Uma perigosa droga lícita
O maître da Cervejaria Devassa Jocimar Agostini garante que não há diferenças no atendimento entre quem bebe ou não. Porém, a turma sempre faz brincadeiras com o colega que não toma bebidas alcoólicas, ainda que seja somente por uma noite. “Há os que ficam brincando, mas tem muita gente que vem aqui para não beber. Comem, aproveitam a vista, até porque as variedades do cardápio são muitas para quem não quer cerveja.” Mas ele garante que os que não bebem e têm de acompanhar o resto da turma sempre acabam a noite em um cantinho mais afastado, em uma conversa menos acalorada.
“Nem por isso menos divertida”, completa. Diferentemente do que muitos pensam, Jocimar assegura que os que vão até a cervejaria sem a intenção de beber, muitas vezes, gastam mais que os filhos de Baco. “Por isso que eles são muito bem vindos, ainda mais porque são bem mais tranquilos de lidar.” O maître garante que a lei seca, como ficou conhecida a Lei 11.705, que alterou o Código de Trânsito Brasileiro, mudou sim a consciência do motorista em relação a dirigir depois de beber. “Nosso público é de maior poder aquisitivo e parece que está sempre preocupado com o dia seguinte. Não quer cometer excessos nem levar multas, então reduz o consumo ou tem um amigo para conduzir.”

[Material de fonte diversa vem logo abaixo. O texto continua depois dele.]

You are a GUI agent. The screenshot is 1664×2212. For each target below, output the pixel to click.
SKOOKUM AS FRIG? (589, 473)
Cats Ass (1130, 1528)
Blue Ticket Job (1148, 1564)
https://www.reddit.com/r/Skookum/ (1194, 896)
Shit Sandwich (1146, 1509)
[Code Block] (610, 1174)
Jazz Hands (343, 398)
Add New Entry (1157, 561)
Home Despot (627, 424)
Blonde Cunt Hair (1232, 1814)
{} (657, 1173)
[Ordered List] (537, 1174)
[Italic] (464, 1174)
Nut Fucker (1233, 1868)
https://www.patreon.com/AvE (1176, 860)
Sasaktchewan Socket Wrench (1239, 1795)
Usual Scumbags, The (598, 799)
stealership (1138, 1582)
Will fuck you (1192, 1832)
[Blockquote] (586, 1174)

A psicóloga Solange Guerra Paiva diz se preocupar com a interpretação da lei. Em grande parte da propaganda institucional, a ideia pregada é a de que se beber, não dirija. “Isso minimiza os efeitos do alcoolismo. Se for de táxi ou se um colega é eleito o da vez, você pode beber à vontade, relegando as consequências provocadas pelo excesso de álcool.”
Considerada uma droga lícita, ela está sempre entre as consideradas menos danosa. Porém, uma pesquisa publicada em novembro do ano passado no jornal médico The Lancet afirmou que o álcool é a droga social mais perigosa para quem usa e para os outros à volta, superando a heroína, que fica em segundo, e o crack, em terceiro. “As pessoas não estão demonstrando a audácia de não permitir a bebida na própria vida. Só é possível dizer não quando se está bem centrado e dando mais importância à própria opinião e não à dos outros”, garante Solange.
A abstinência está associada a uma escolha. Mas, para a doutora em psicologia Eliana Mendonça Vilar, é preciso avaliar a qualidade de vida do indivíduo abstinente. “Se ele tem amigos, uma vida profissional, social e cultural satisfatória, e não usa a abstinência como uma forma de trunfo moralista, não existe problemas.” A abstinência só não deve assumir uma conotação ou significado geral, continua a especialista. Cada pessoa tem sua história e percurso existencial que vai justificar a decisão.
“A dependência alcoólica representa a perda de liberdade de optar entre beber ou não. Beber exageradamente ou não beber podem ser consideradas duas faces da mesma moeda. Indivíduos saudáveis e não dependentes conseguem saborear o equilíbrio e usufruir dos benefícios inerentes a rituais alcóolicos agregadores”, finaliza.